In the old days, there was the Hercules graphics cards (HGC). It had a whopping 64KB of memory - more than most - and it was all but unsupported by game developers. Still, it was possible to make your CGA games run on your Hercules card by installing a memory-resident program. How did that work?

CGA Games on a Hercules card

My first PC, an 8088 XT, had a Hercules graphics card, said to be the cream of the crop. But not so for a kid wanting to play games, because it wouldn’t run any, except the ones using text mode. All the cool stuff like Pango, Digger, Leisure Suit Larry and Space Quest would pass me by. If you ran a graphical game, your screen would go black and you would hear the game’s sound through the PC speaker only. Torture!

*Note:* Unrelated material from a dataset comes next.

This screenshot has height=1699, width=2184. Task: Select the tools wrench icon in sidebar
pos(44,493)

Then somebody passed me a disk containing a magical program, mg.com. “Run it before you start a game,” they said, “and it will work.” And it did! CGA graphics now appeared on my Hercules-powered monitor in black and white glory, and with horrible dithering. But it worked!

King's Quest II running on Hercules

But why did this work? What is the magic that mg.com performed behind the scenes? It was a terminate-and-stay-resident program (TSR). You ran it, and it remained active for the rest of your PC session.

How it works

The CGA card - which most games tended to support on the IBM PC - had 16 KB of memory. The Hercules card was way more powerful: it had a whopping 64KB of memory, which was because its designer had wanted it to support loadable character sets in order to support Thai characters. But it wasn’t compatible with CGA!

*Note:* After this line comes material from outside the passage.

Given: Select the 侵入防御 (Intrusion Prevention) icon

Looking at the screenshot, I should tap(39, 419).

CGA games would put their pixels in graphics memory at address 0xb8000, while the Hercules’s base address was at 0xb0000. Not only would the Hercules not see the pixels at the CGA address, but they would also be in an incorrect format (Hercules is black and white, while CGA supported four colors). With its large amount of memory, the Hercules card did offer a full graphics mode of 720x348 pixels (!) in contrast to CGA’s 320x200.

Now what mg.com CGA emulator did, was look at whatever information programs wrote to the 0xb8000 memory area, and copy it (with some transformations) to 0xb0000 so the Hercules card would show it. While it worked, it was an operation that had to be done for every frame, sometimes noticeably slowing down the PC.

Limitations

When the emulator copies pixel information from the CGA memory area to the Hercules memory area, it must apply color and resolution conversions. This process takes time and must happen every frame, and thus there were disadvantages:

  • The computing cycles stolen from the main program slowed down the whole experience. You wouldn’t notice it much while playing Space Quest, but you might when running an action game. As a matter of fact, it would be necessary to drop a few frames here and there just to keep up with the speed of the game.
  • The resolution of the Hercules card is different from CGA, which is why conversion would always introduce blank (vertical) lines as can clearly be seen in the image below.
  • The conversion was so expensive the some implementations would only transfer part of the CGA pixels to Hercules, which resulted in even more missing pixels.

Maniac Mansion running on Hercules

I’ve not found mg.com on the web. Wherever it is now, I’d like to shout a big thank-you to its author. You gave a kid access to all the (adventure) games that shaped him.